* **WHAT YOU HAVE TO DO**:
Reproduce word for word the part of the article on Reading manager Veljco Paunovic that opens with the words containing "As he told me" and closes with "renting accommodation tricky.".

* **PASSAGE FOR REVIEW**:
Hard-working Paunovic is a man on a mission
LIVING in a hotel room overlooking the M4 just outside Reading for weeks on end would not be everyone’s lifestyle choice.
Add in the complexity of making new friends thousands of miles from your family, in a country speaking a foreign language, as the nights draw in and a global pandemic rages.
Most of us would need to be paid handsomely to endure an equivalent living arrangement.
That is what Veljco Paunovic is coping with right now.
As he told me during a lengthy chat earlier this week, he is quite used to hardship, growing up in war-torn Belgrade in the 1990s.
The new, and so far extraordinarily successful, Reading manager has plenty of time to watch videos of up-coming opponents, review his team’s performances and digest the league table. He adamantly denies so much as glancing at the Championship standings, with 42 games remaining, but he ought to enjoy watching back the wins against Derby County, Barnsley, Cardiff and Watford.
There has been a revolving door approach to Reading managers over the last three years.
Paunovic will be aware the average tenure is just six months, so will not be troubling any Reading estate agents just yet.
He says he is quite happy living life cooped up in a hotel room for now, and that Covid-19 makes renting accommodation tricky.
Besides, he strikes me as a workaholic, intent on using every waking hour to improve his chances of winning Championship points.
Life in Serbia in the Balkans war was grim, as it was across the whole region. Having made a couple of trips and lots of friends in Kosovo and Albania at the tail-end of the conflict, I have never missed an opportunity to quiz anyone living in the region at the time about their experiences.
Paunovic was reluctant to talk politics and those dreadful years in his late teens and early 20s, but it clearly had an impact.
Like Novak Djokovic, he is someone who used the hardships that came during that period to drive on towards greatness.
“Missing organised football” was the biggest disruption to his life, he says, but it must have shaped his mentality.
He had to walk for hours to training, there was limited practice, matches were behind closed doors and the nation’s attention was firmly on more important matters than football.
He has had two weeks to tidy his hotel room, go running and watch videos of Neil Warnock’s Middlesbrough. Warnock vs Paunovic is what the Championship is all about – different approaches, backgrounds and stages of their career, but both doing the same job. It will be fascinating.
Like Brian McDermott, who was the last manager to shift Reading up from the Championship to the Premier League, Paunovic plays the guitar.
More relevantly, he is disciplined to the point of obsessive about focusing solely on the next game, rather than sharing his longer-term dreams.
If he nails the latter we might just see him doing the former in a Reading bar at a big promotion party next May – but right now promotion parties, in fact any parties, seem a long way off.

* **DATA BLOCK**:
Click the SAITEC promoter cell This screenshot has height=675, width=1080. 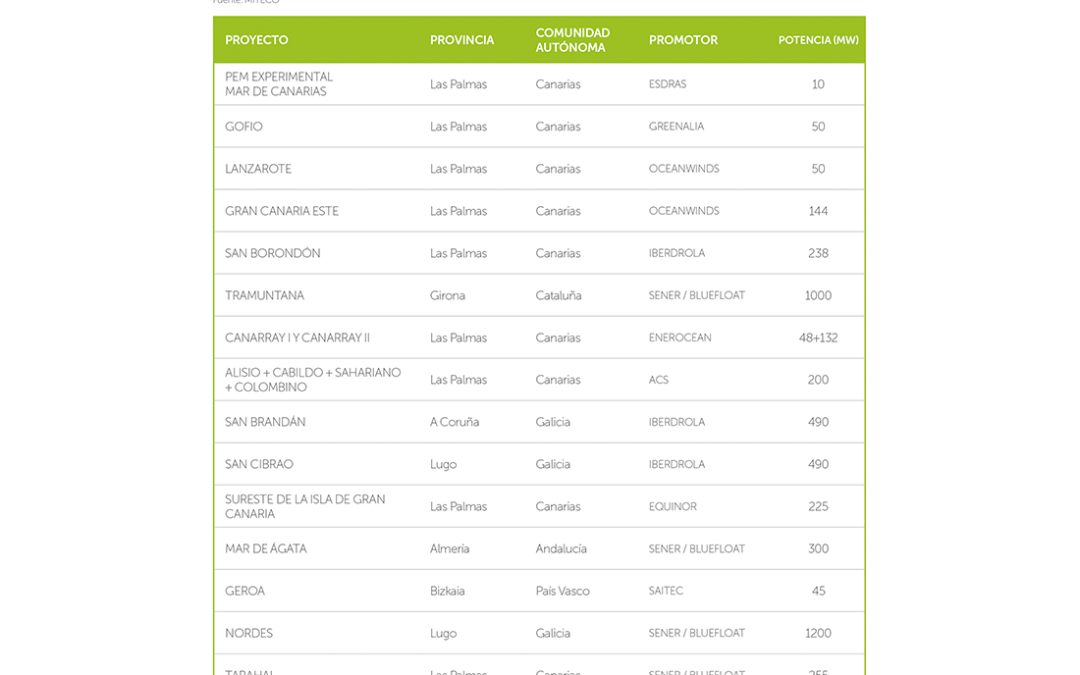point(666,591)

* **ANSWER BOX**:
As he told me during a lengthy chat earlier this week, he is quite used to hardship, growing up in war-torn Belgrade in the 1990s.
The new, and so far extraordinarily successful, Reading manager has plenty of time to watch videos of up-coming opponents, review his team’s performances and digest the league table. He adamantly denies so much as glancing at the Championship standings, with 42 games remaining, but he ought to enjoy watching back the wins against Derby County, Barnsley, Cardiff and Watford.
There has been a revolving door approach to Reading managers over the last three years.
Paunovic will be aware the average tenure is just six months, so will not be troubling any Reading estate agents just yet.
He says he is quite happy living life cooped up in a hotel room for now, and that Covid-19 makes renting accommodation tricky.